═════ Source records
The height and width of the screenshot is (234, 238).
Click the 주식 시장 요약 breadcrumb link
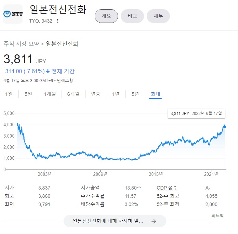pyautogui.click(x=21, y=44)
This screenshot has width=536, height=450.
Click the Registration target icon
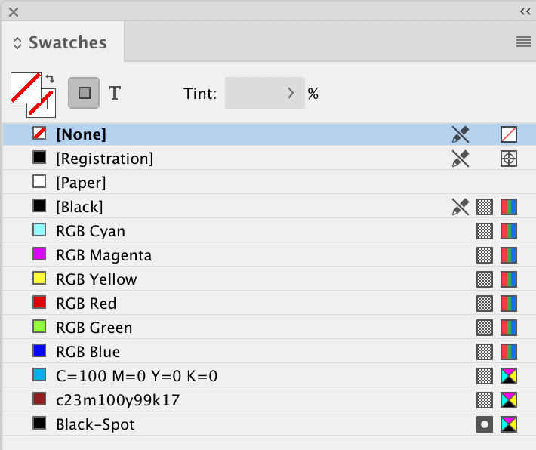click(510, 159)
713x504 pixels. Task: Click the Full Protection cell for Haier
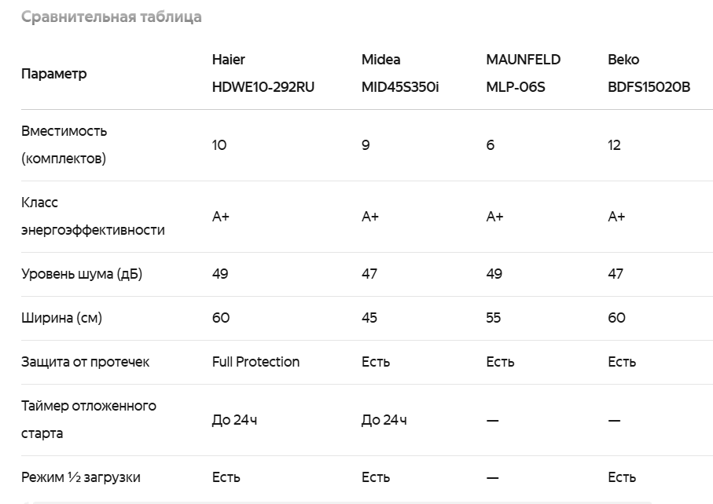(x=255, y=362)
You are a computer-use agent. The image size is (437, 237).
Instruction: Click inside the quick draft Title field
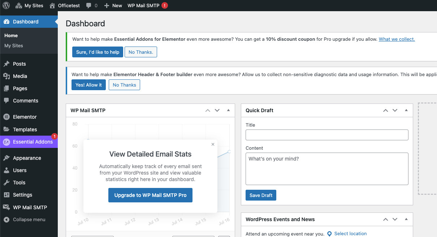[326, 135]
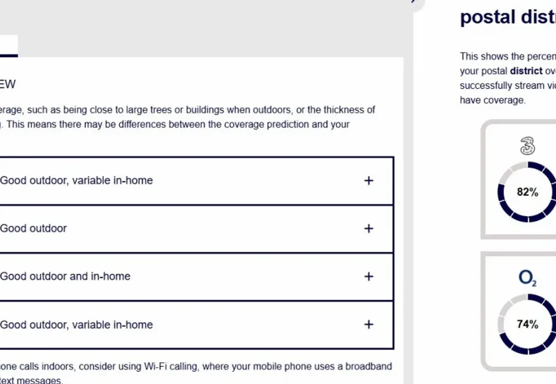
══════════
### Description of the task
Each record above needs to be copied exactly, with images left out.

### Response
The height and width of the screenshot is (234, 238).
Click the 주식 시장 요약 breadcrumb link
pyautogui.click(x=21, y=44)
This screenshot has width=536, height=450.
Click the Registration target icon
click(510, 159)
713x504 pixels. Task: Click the Full Protection cell for Haier
(x=255, y=362)
You are a computer-use agent. The image size is (437, 237).
Instruction: Click inside the quick draft Title field
[326, 135]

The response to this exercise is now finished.